At GSK, we have bold ambitions for patients, aiming to positively impact the health of 2.5 billion people by the end of the decade. Our R&D focuses on discovering and delivering vaccines and medicines, combining our understanding of the immune system with cutting-edge technology to transform people's lives.

This position is responsible for leading CMC regulatory activities for investigational, late development and/or early commercial GSK products.

• Drives the CMC strategy and coordinates the timely preparation and authors, as needed, technical (CMC) regulatory documents to support development/registration/lifecycle maintenance submission content, in accordance with the applicable regulatory & scientific standards, and taking into account the evolving regulatory requirements.
• Identifies risks to the business associated with submission data and information packages and provides and communicates well-defined risk mitigation strategies.
• Mentors or trains staff. May have direct line management responsibility.
• Manages project activities for multiple complex projects and teams simultaneously, including those for reporting staff as appropriate.
• Provides strategic direction, data assessment and conclusions within and across departments.
• Able to establish organisational networks (internal and external) understanding departmental constraints/pressure within a highly complex organisation.
• Engages and may lead CMC Subject Matter Expert activities, both internally (for increased compliance, harmonisation and efficiency) and externally (external advocacy and shaping the regulatory environment).
• May deliver CMC regulatory strategy to support major inspections (e.g. PAI's) or quality incidents (PIRCs).
• Has accountability for submission content.
• Understands, interprets and advises on regulations, guidelines, procedures and policies relating to development, registration and manufacturing of biopharmaceutical products, to expedite submission, review and approval of global CMC applications.
• Ensures all appropriate CMC regulatory aspects for clinical trials/product release are in place, to avoid clinical holds and/or to ensure continuity of market supply.
• Ensures information submitted in clinical/marketing applications/lifecycle maintenance submissions meets regional requirements, allowing maximum Supply/Production/Quality flexibility with minimal unanticipated questions.
• Formulates novel approaches and influences people, evaluating/improving CMC Regulatory processes, policies and systems to enhance the efficiency and quality of departmental work.
• Directs and communicates complex regulatory issues independently across the company and with external agencies and third parties as necessary, to influence CMC project and policy issues that are aligned with business needs ensuring optimum position for the company.
• Operates with considerable independence, except for matters that affect corporate or agency policies.
• Rapidly and appropriately communicates sensitive matters or those with potential for high business impact.
• May participate in corporate evaluation and provide CMC regulatory support/advice to in-licensing and divestment projects.
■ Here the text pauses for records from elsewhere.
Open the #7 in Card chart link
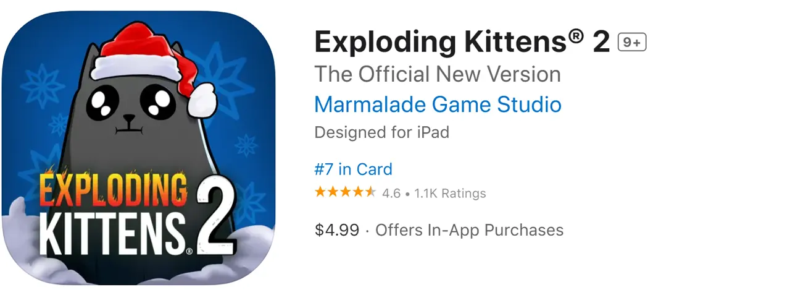 coord(353,169)
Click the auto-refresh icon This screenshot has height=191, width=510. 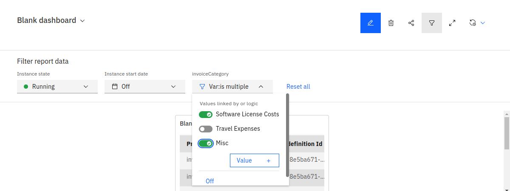472,23
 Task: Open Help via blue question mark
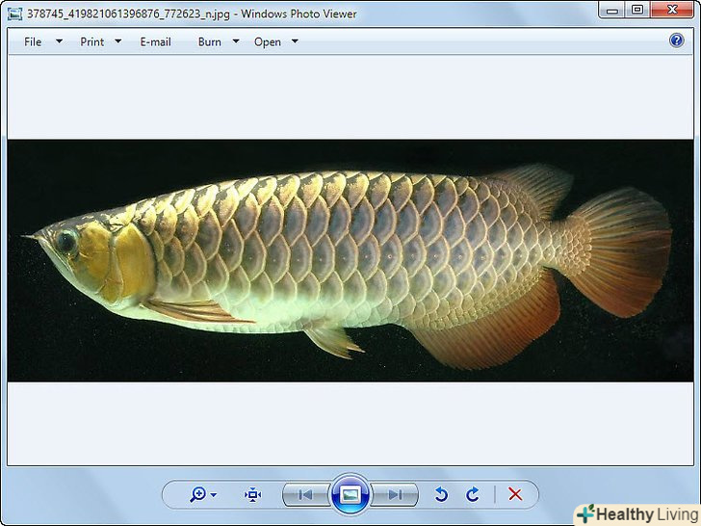coord(676,40)
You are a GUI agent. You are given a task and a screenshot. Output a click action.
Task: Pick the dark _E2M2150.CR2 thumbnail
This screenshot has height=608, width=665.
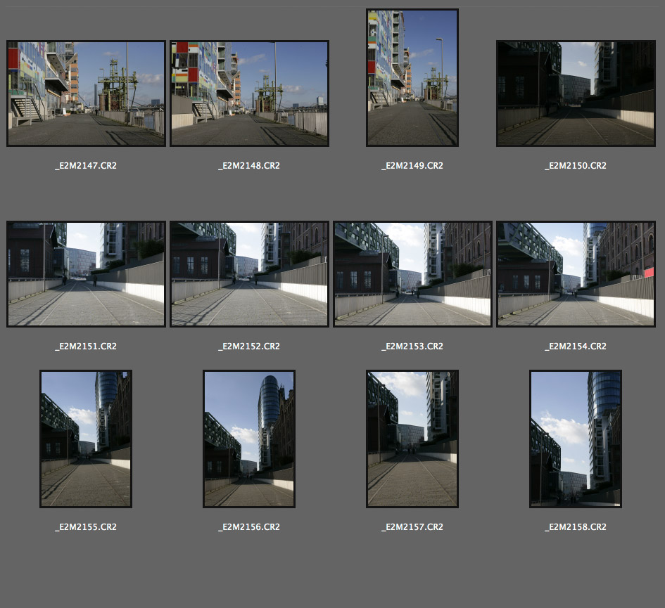coord(576,93)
• Bachelor's degree in Life Sciences or related field.
• Four or more years of experience in drug development and manufacturing and supply processes and may have a specialized area of expertise.
• Four or more years of experience interpreting and executing complex worldwide CMC regulatory requirements and demonstrated ability to influence the global internal/external regulatory environment.
• Two or more years of experience completing project management tasks.

• Ability to manage and direct multiple projects/teams.
• Track record of effective influencing and negotiating with regulatory agencies, industry bodies, and internal colleagues personnel in a variety of settings.
• Demonstrated ability to handle complex global CMC issues through continuous change and improvement.
• Developing experience in major filing activities (MAA/NDA/BLA, significant manufacturing change or key development interactions at EOP2/pre-Phase 3 or other regulatory interactions in early development).
• Development experience ideally including previous roles within pharmaceutical and/or vaccines product development.
• Significant experience in pharmaceutical industry or research organizations, established in Regulatory Affairs and with demonstrated experience of team leadership.
• Continued professional growth in global regulatory affairs including communication of evolving/emerging trends and policies.
• Has identified opportunities to further educate internal colleagues and formulate approaches to most effectively meet new requirements.
• Identified as CMC Regulatory expert in a specific subject area.
• Highly developed interpersonal, presentation and communication skills with established internal and external networks.
• Proven experience in supervising and training junior staff within an organisation and has the ability to motivate and lead others.